Wisconsin’s housing assistance agency reported record numbers of assisted mortgages across the state in 2018, while the housing market remains tight and prices increase.
The Wisconsin Housing and Economic Development Authority reported that it helped provide mortgages last year to 3,918 individuals and families totaling $497.6 million, the single family lending volume since the housing crisis of 2008.
WHEDA works with lenders, developers, local government, nonprofits, community groups and others to implement low-cost financing programs.
In Chippewa County, those partnering lenders include BMO Harris Bank, Fairway Independent Mortgage Corp., Forward Financial Bank and Old National Bank.
WHEDA Single Family Director David Rouse called the accomplishment amazing in their announcement.

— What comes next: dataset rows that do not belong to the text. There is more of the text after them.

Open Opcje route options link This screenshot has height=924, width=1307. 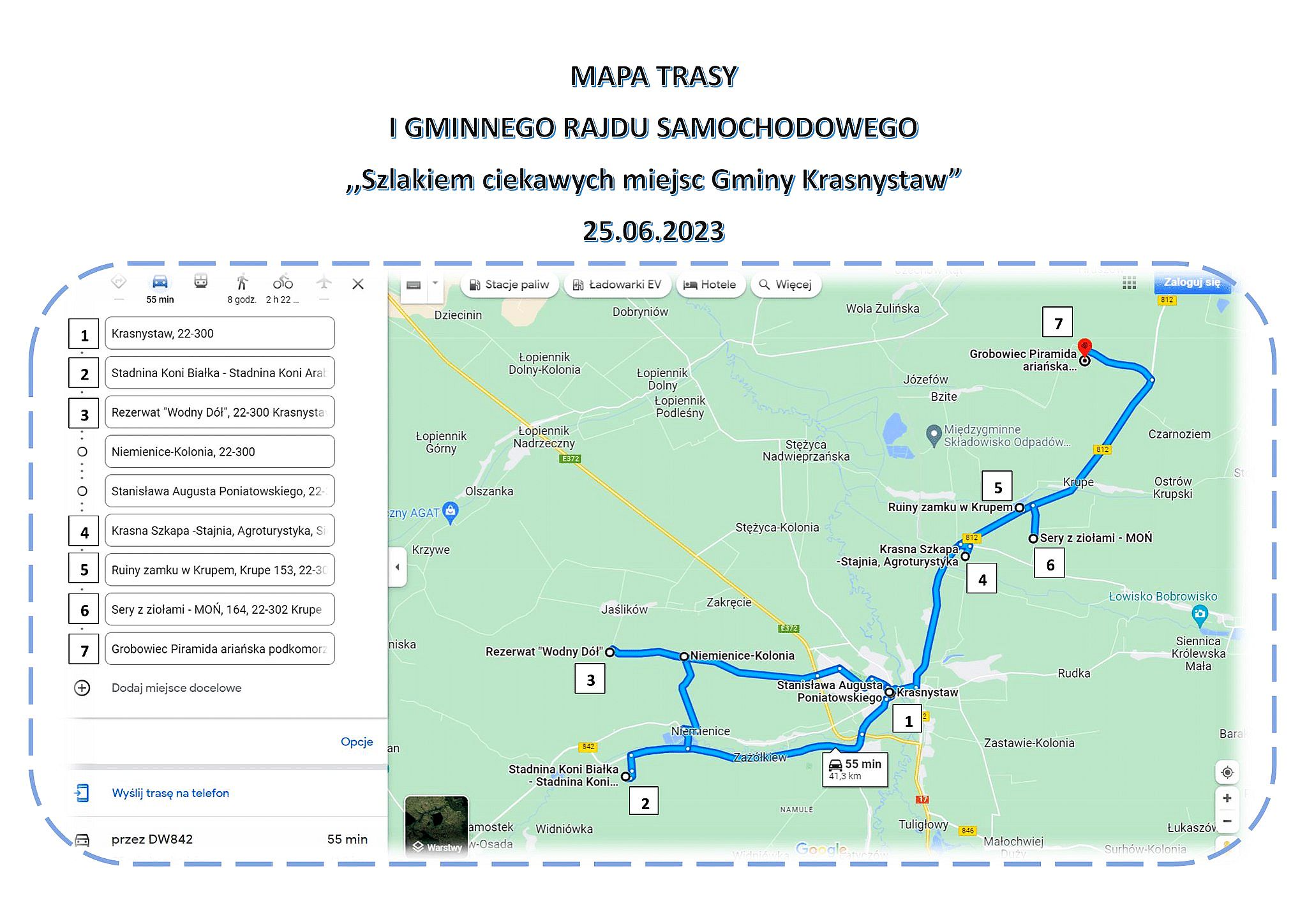pyautogui.click(x=357, y=741)
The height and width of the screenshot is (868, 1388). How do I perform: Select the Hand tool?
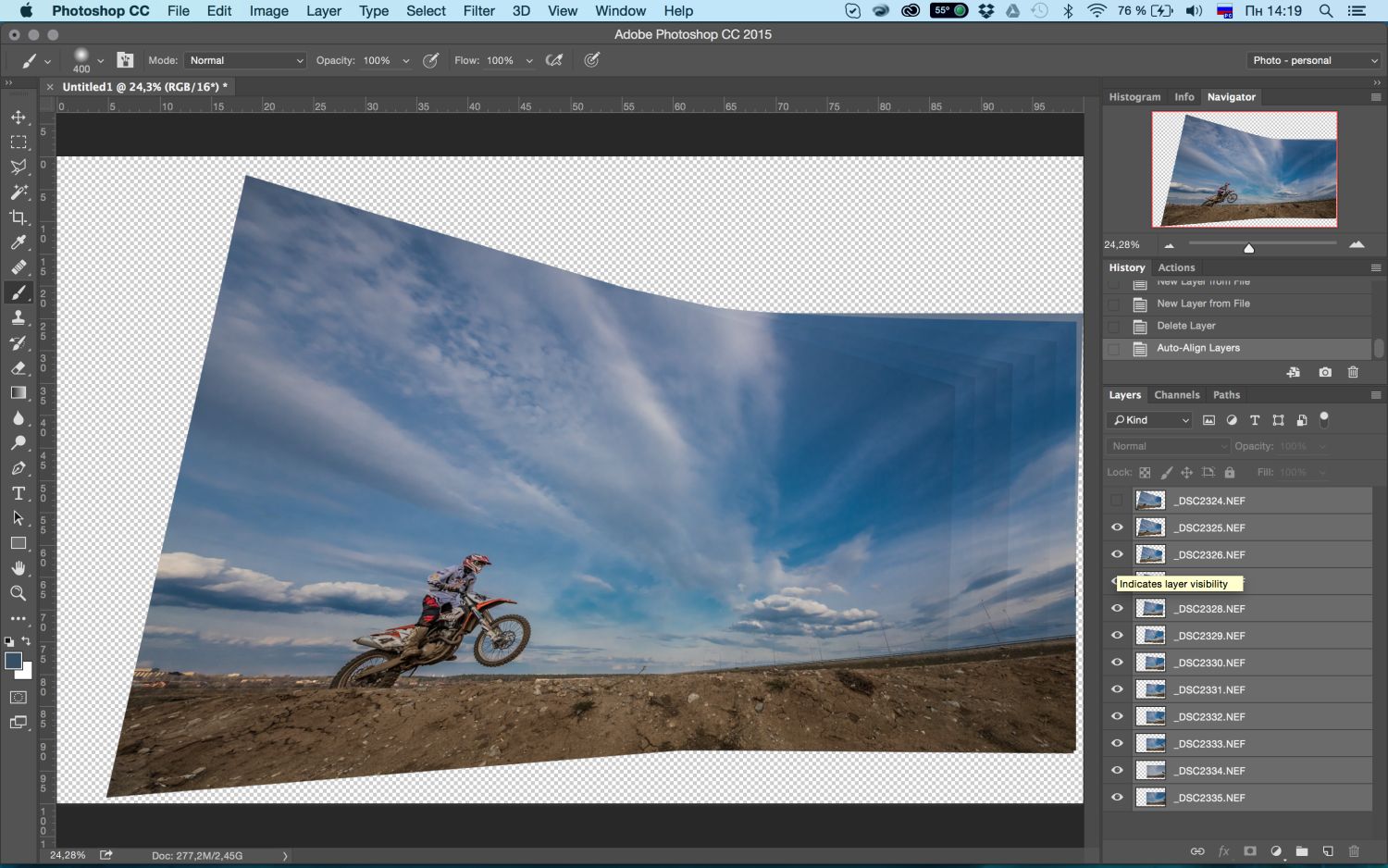point(19,568)
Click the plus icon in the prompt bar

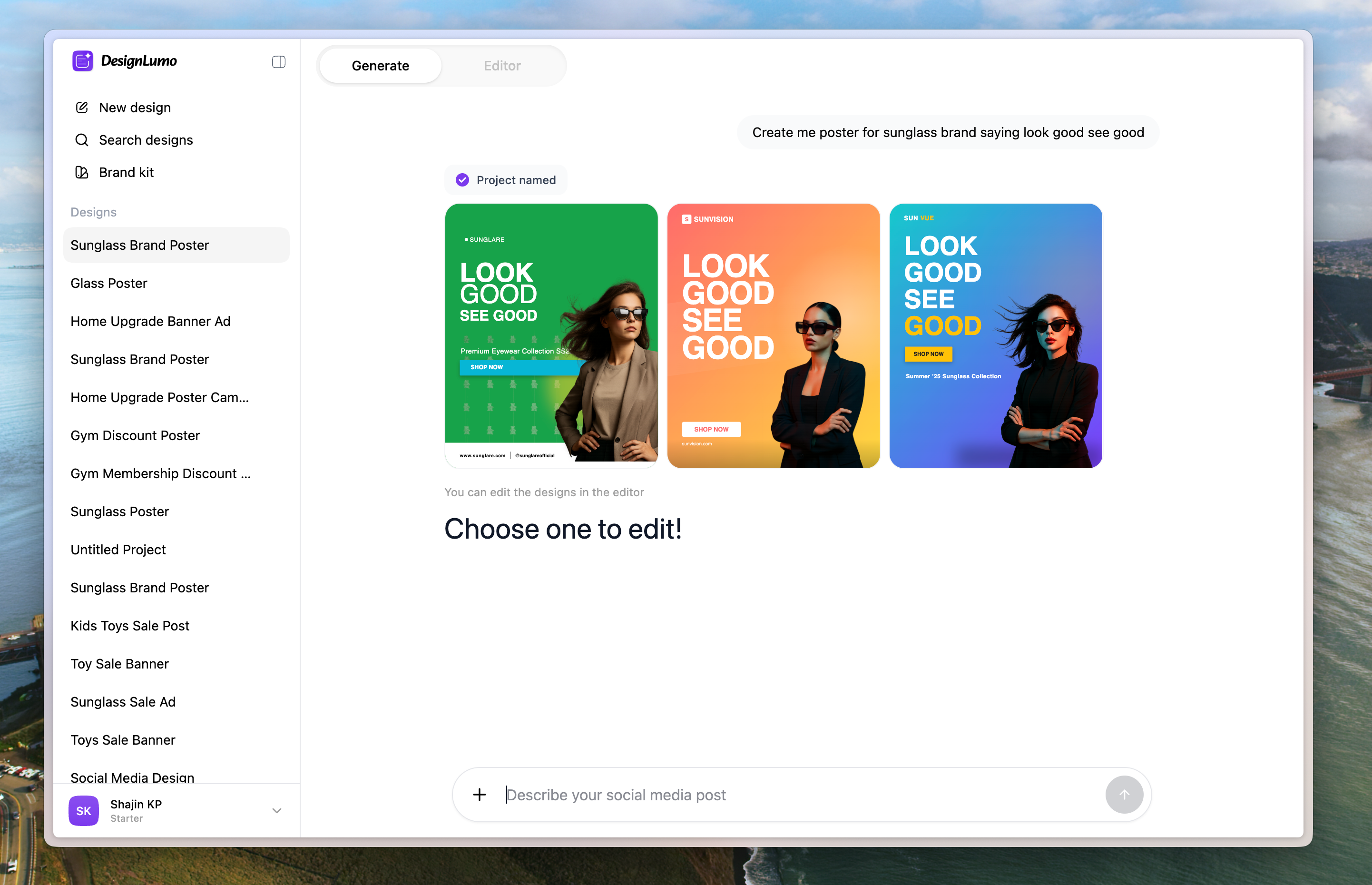(479, 795)
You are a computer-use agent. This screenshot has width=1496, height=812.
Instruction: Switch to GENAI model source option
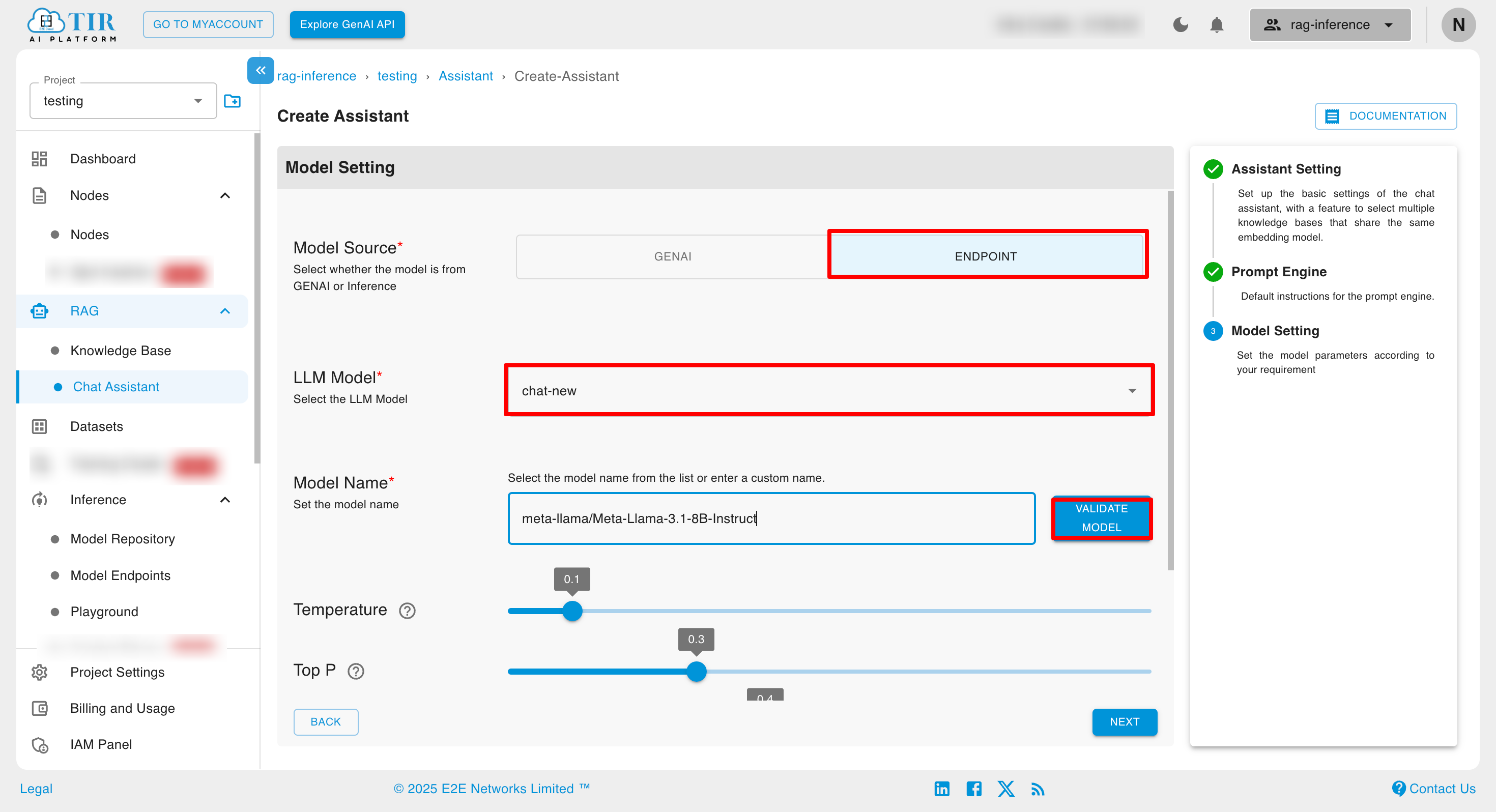click(672, 256)
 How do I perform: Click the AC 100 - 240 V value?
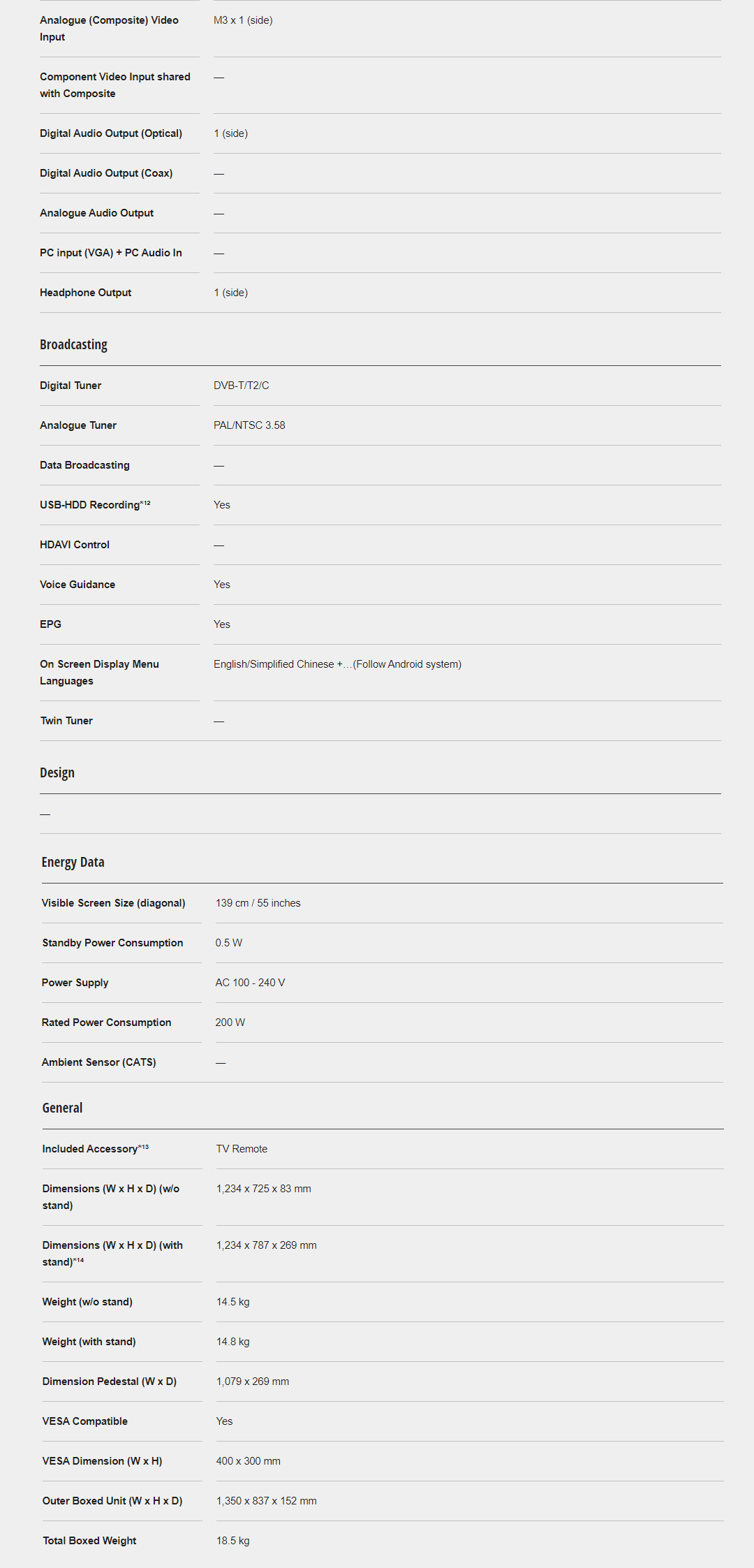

“Wisconsin families that have purchased new homes now have a better opportunity to achieve success and prosperity,” Rouse said. “Furthermore, these new homeowners will help strengthen the state’s economy.”
According to WHEDA, since 2011 they’ve seen consistent growth year to year in the number of mortgages they provide.
In 2017, loans were provided to 3,078 individuals and families totaling $371.2 million.
They also provided 2,884 home buyers with down payment assistance totaling more than $11.8 million, which they noted was far more than any previous year.
The continued application for mortgage assistance mirrors a year of high housing sales numbers.
The 2018 home sales numbers for the state reported by the Wisconsin Realtors Association show only a slight dip from record numbers in 2017, despite have fewer numbers of homes for sale.
Home sales fell 2.2 percent below the record sales seen in 2017, making 2018 the third strongest year for home sales since 2007.
December closed the year with home sales down 13.1 percent compared to December 2017, while WRA also reported an imbalance of supply and demand which pushed the median price for December up 5.3 percent to $179,000 over the past 12 months.
Median home prices were up 7 percent in 2018 overall compared to 2017.
WRA Chairman Jean Stefaniak said when reporting the numbers that despite the lower numbers of houses for sale and higher prices, the interest and competitiveness was still present in the housing market.
“With the exception of higher-priced homes, supply has been very low, giving sellers the clear advantage in most of the markets across Wisconsin,” Stefaniak said.
The WRA also reported that they don’t believe the increase in price was inflationary, despite the strong demand and relatively weak supply.
They reported that declining energy prices helped to keep inflation in check, especially late in the year.
The U.S. Bureau of Labor Statistics estimated that December inflation rates fell below 2 percent, which bringing inflation for all of 2018 to just 2.4 percent.
Michael Theo, WRA president, credited the Federal Reserve System in their numbers report with keeping mortgages and inflation down.
“Strong demand and relatively weak supply in 2018 created significant price pressure,” Theo said. “High inflation leads to high mortgage rates, so it’s good the Fed has kept inflation in check.”